* [Given exercise]:
Please count the lines in the rows below that contain the word "screenshot", and reply with that number alone.

* [Recorded data]:
● ● ●
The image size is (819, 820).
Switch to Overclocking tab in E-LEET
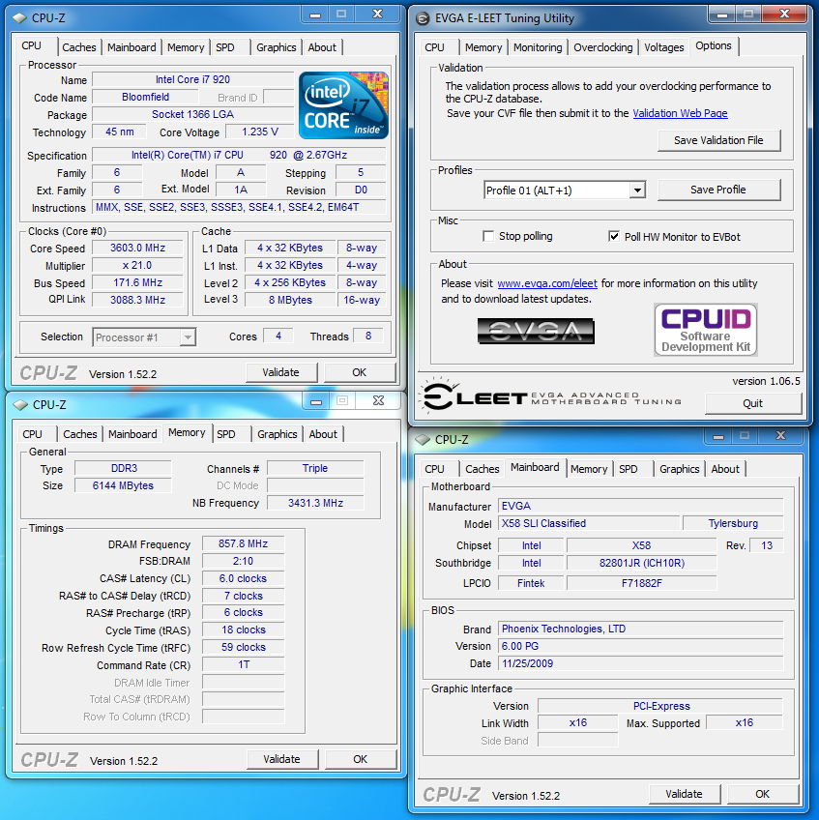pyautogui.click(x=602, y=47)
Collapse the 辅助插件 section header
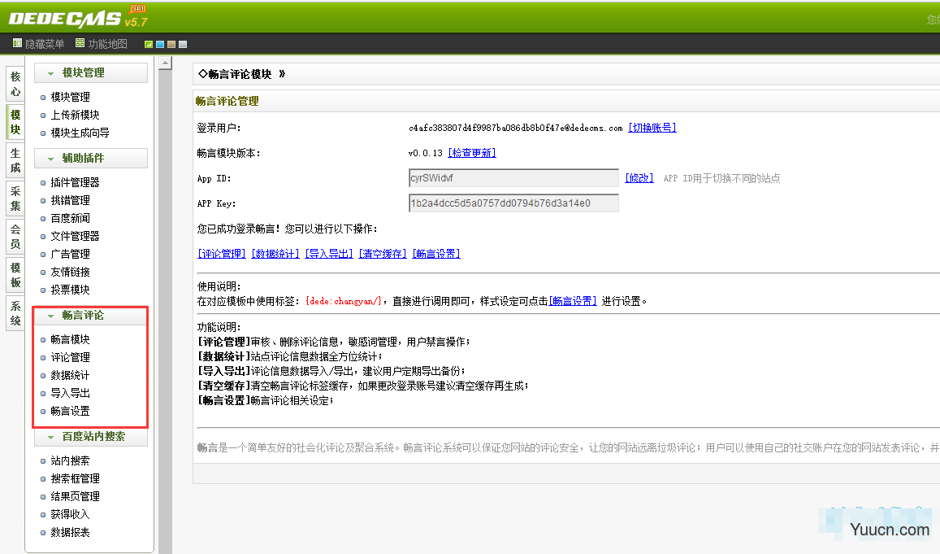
● ● ●
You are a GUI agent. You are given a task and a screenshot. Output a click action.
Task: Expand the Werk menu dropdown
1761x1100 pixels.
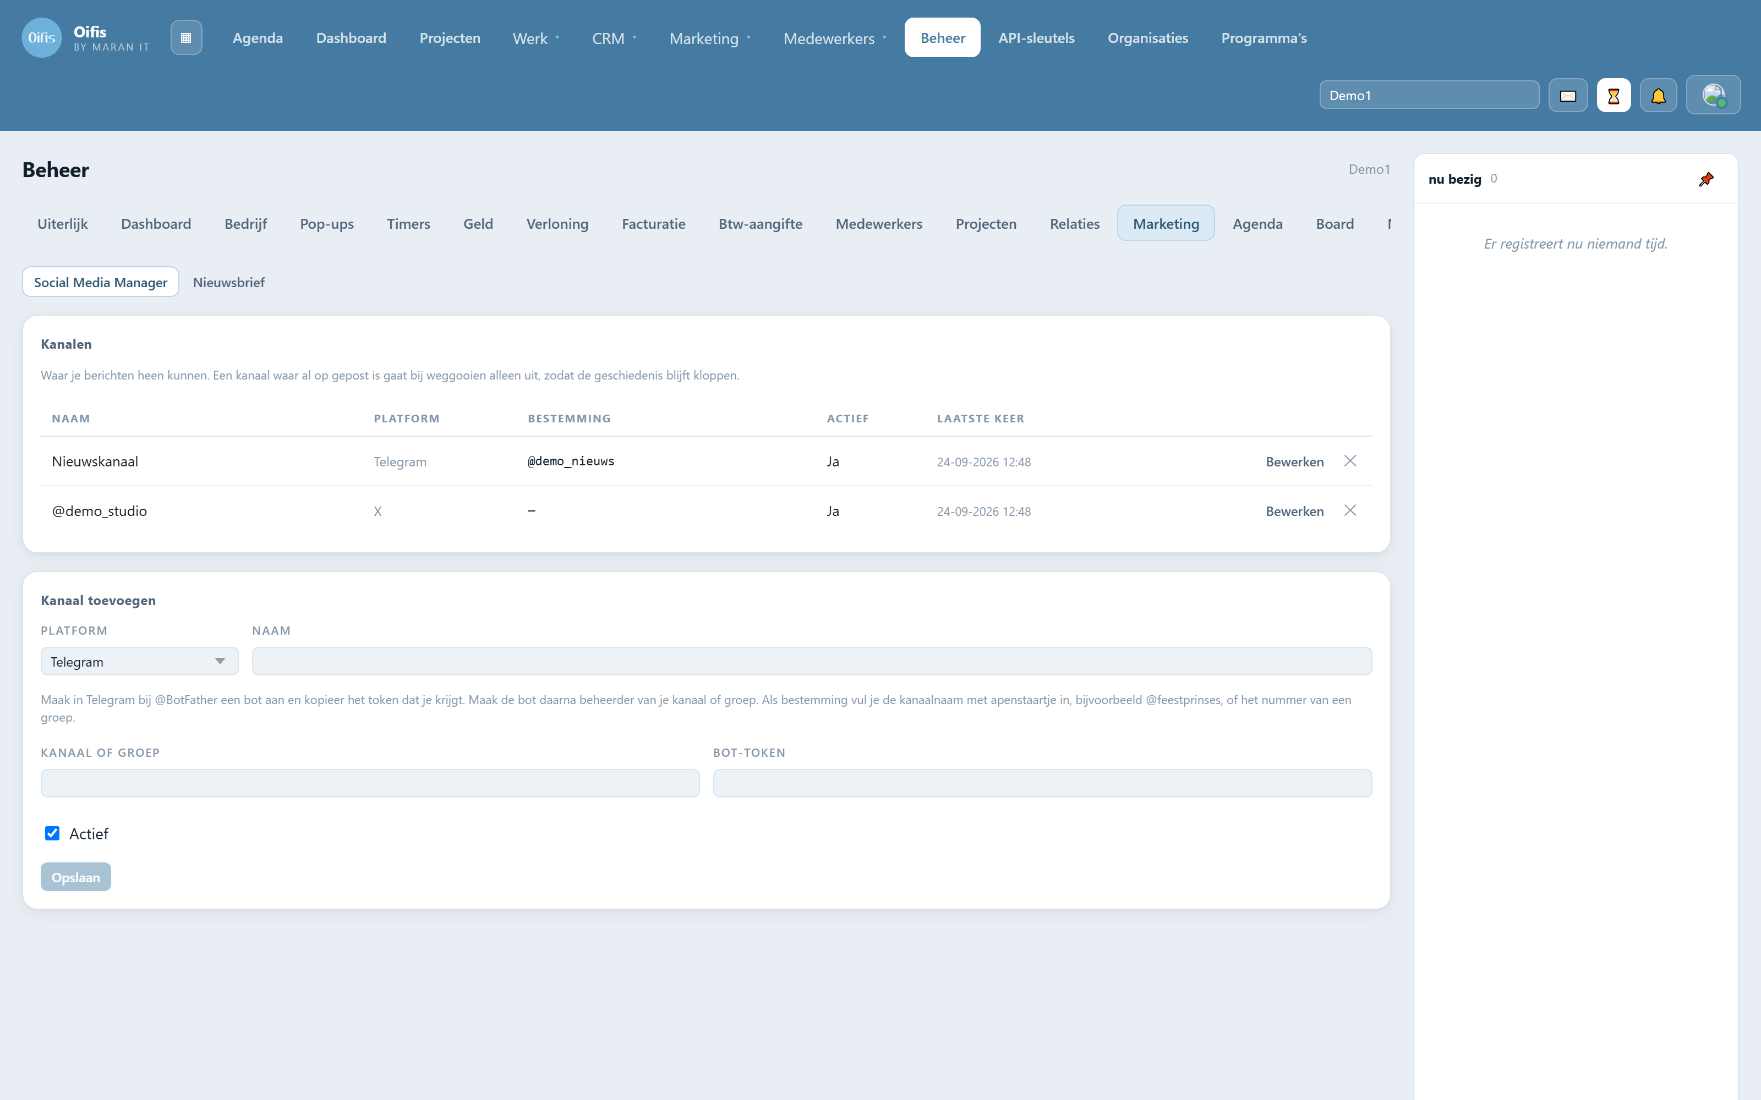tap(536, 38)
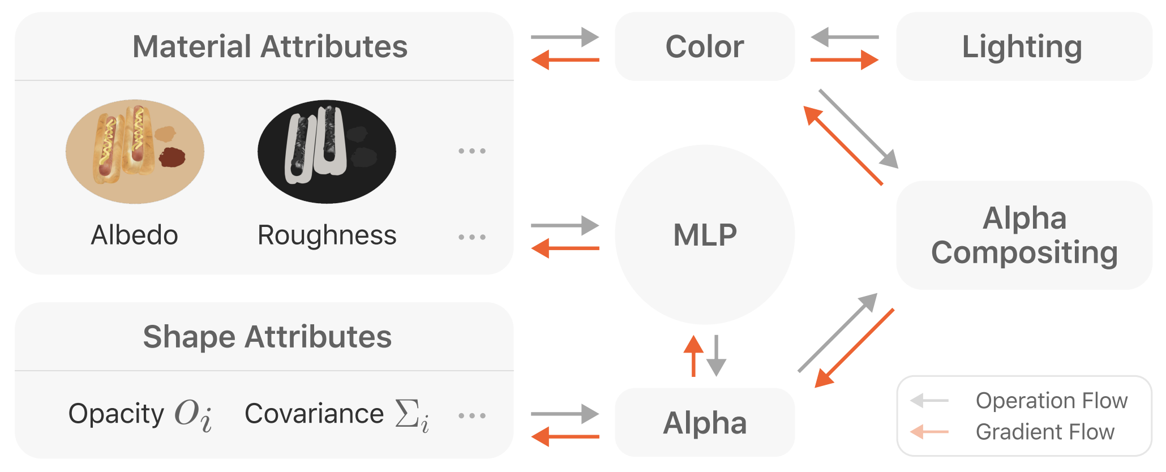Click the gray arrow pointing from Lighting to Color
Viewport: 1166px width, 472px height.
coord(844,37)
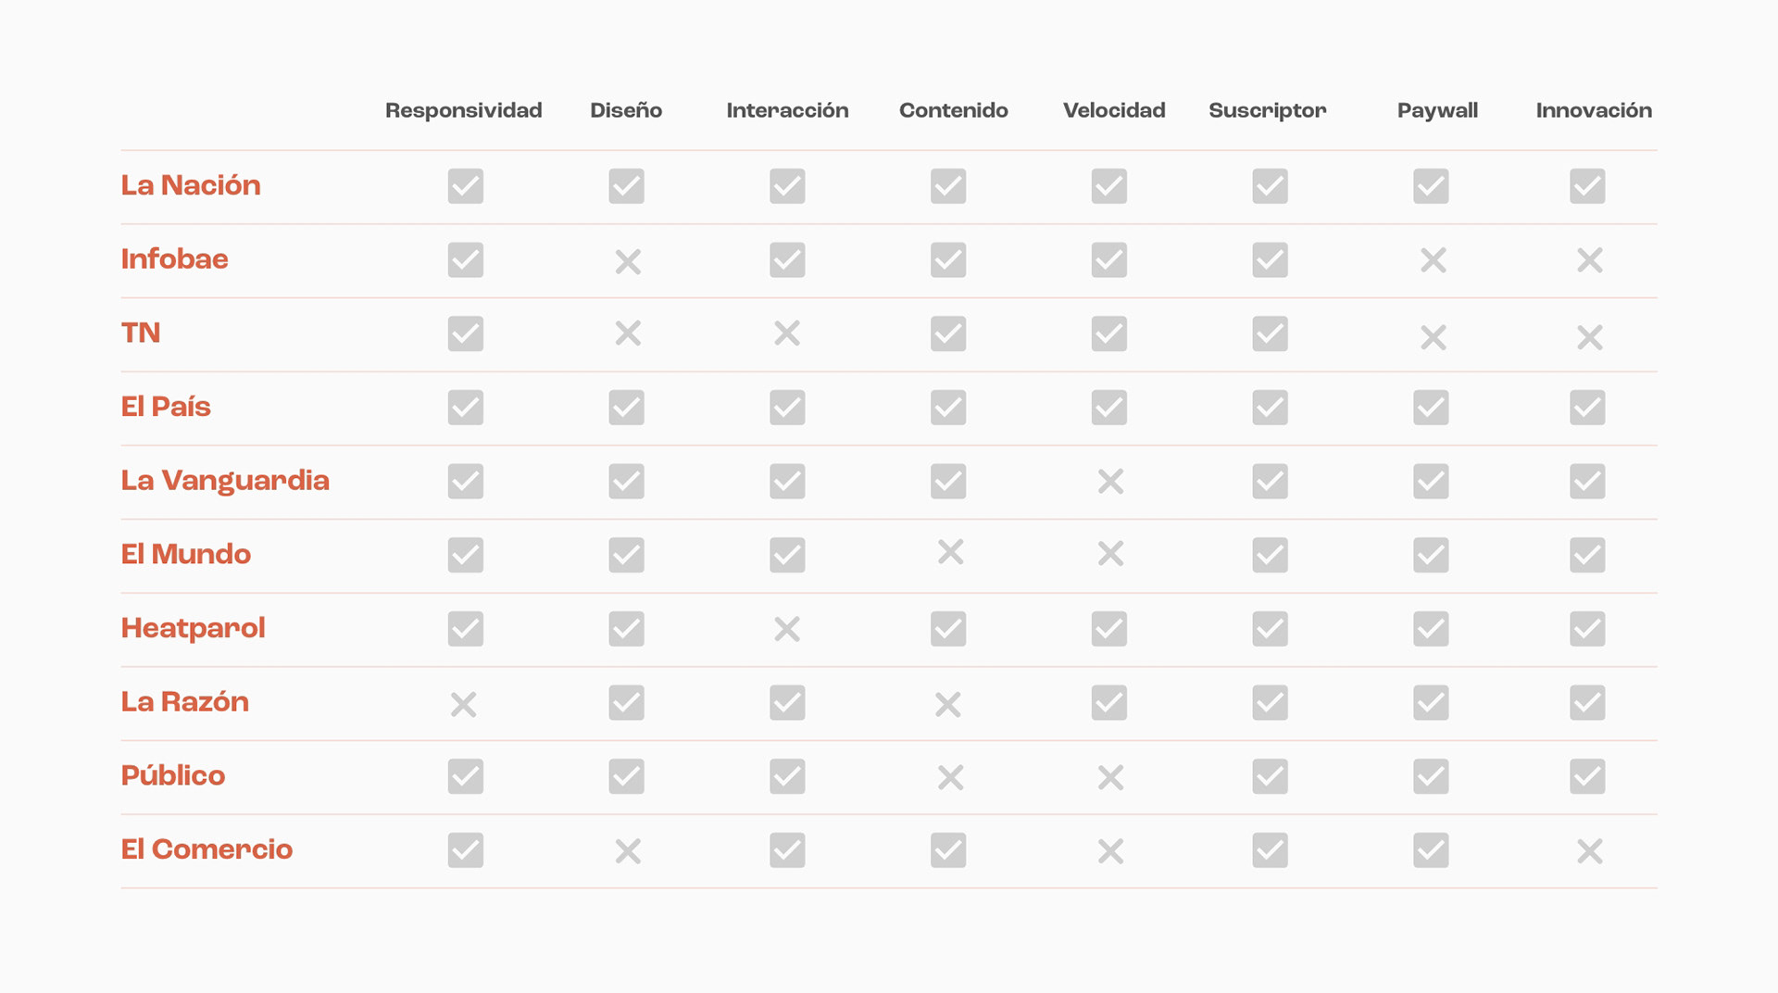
● ● ●
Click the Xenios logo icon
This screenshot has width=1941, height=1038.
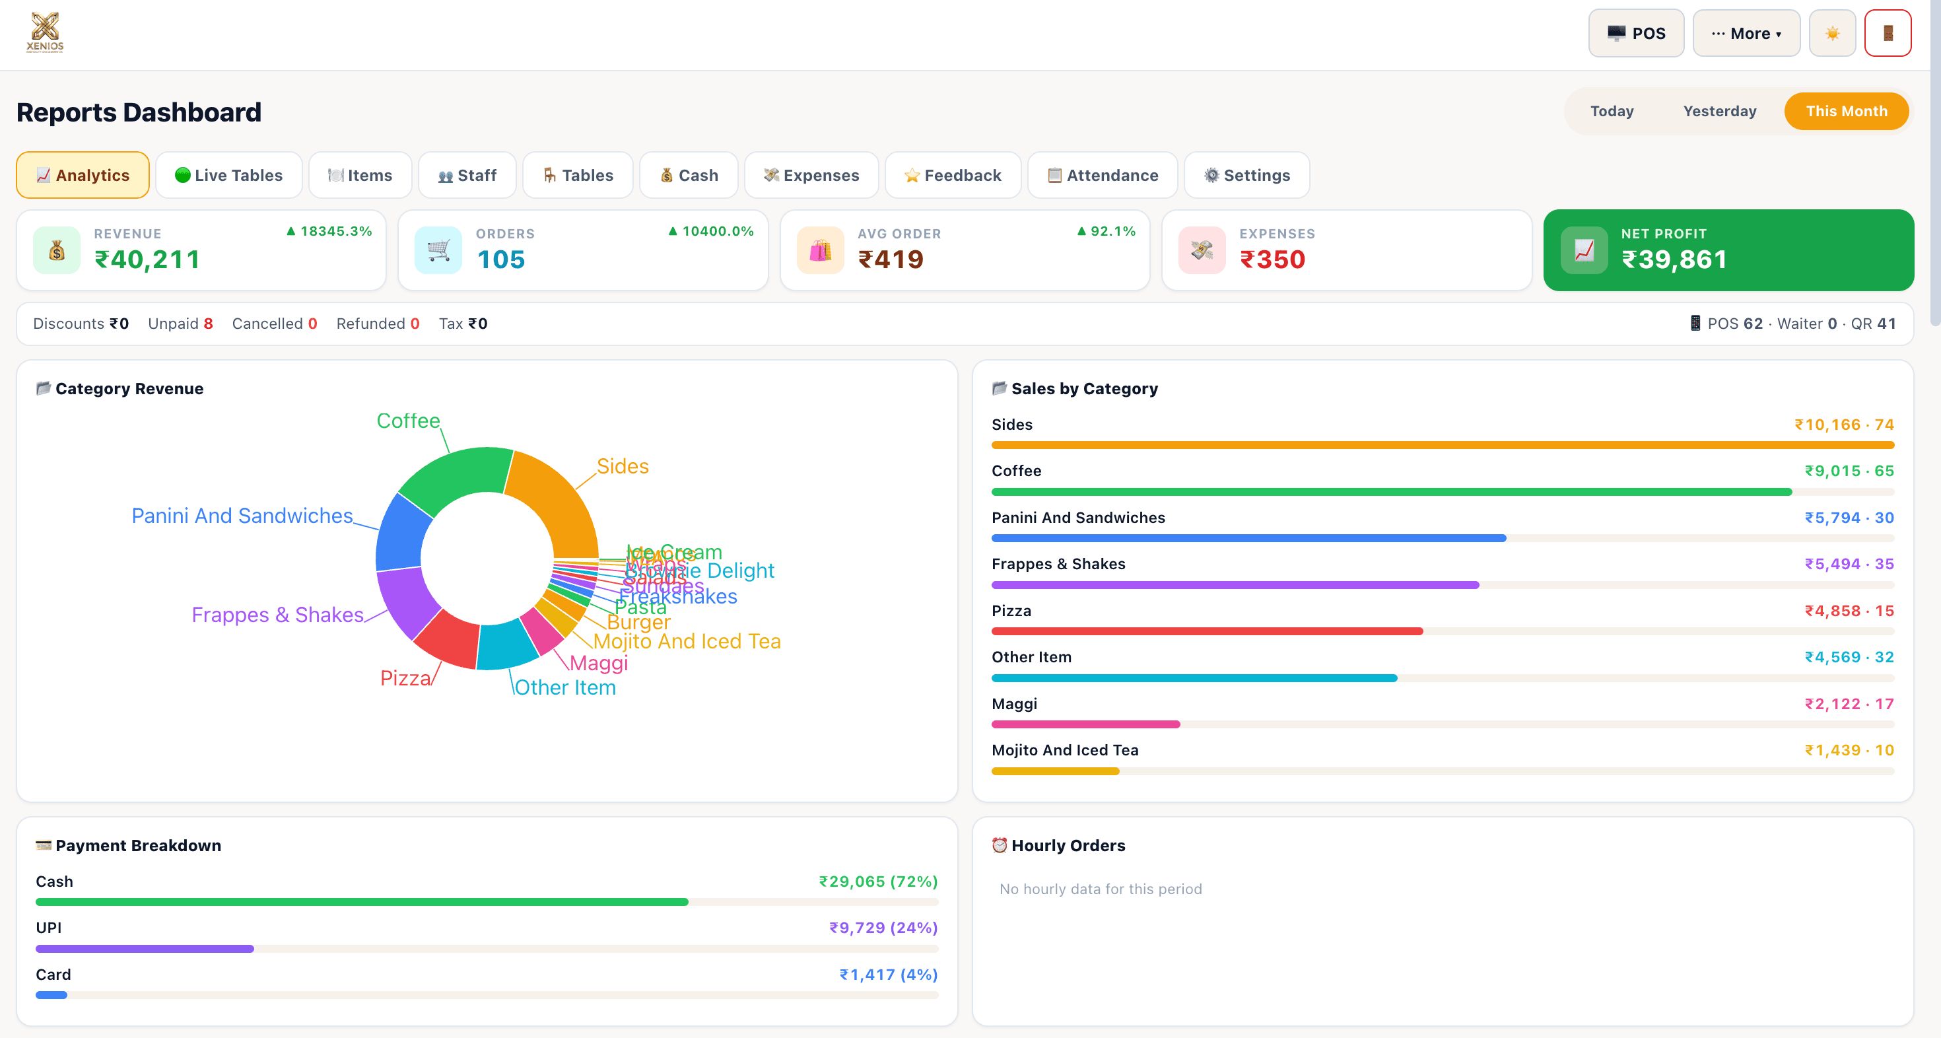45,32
● ● ●
* [Task output]:
2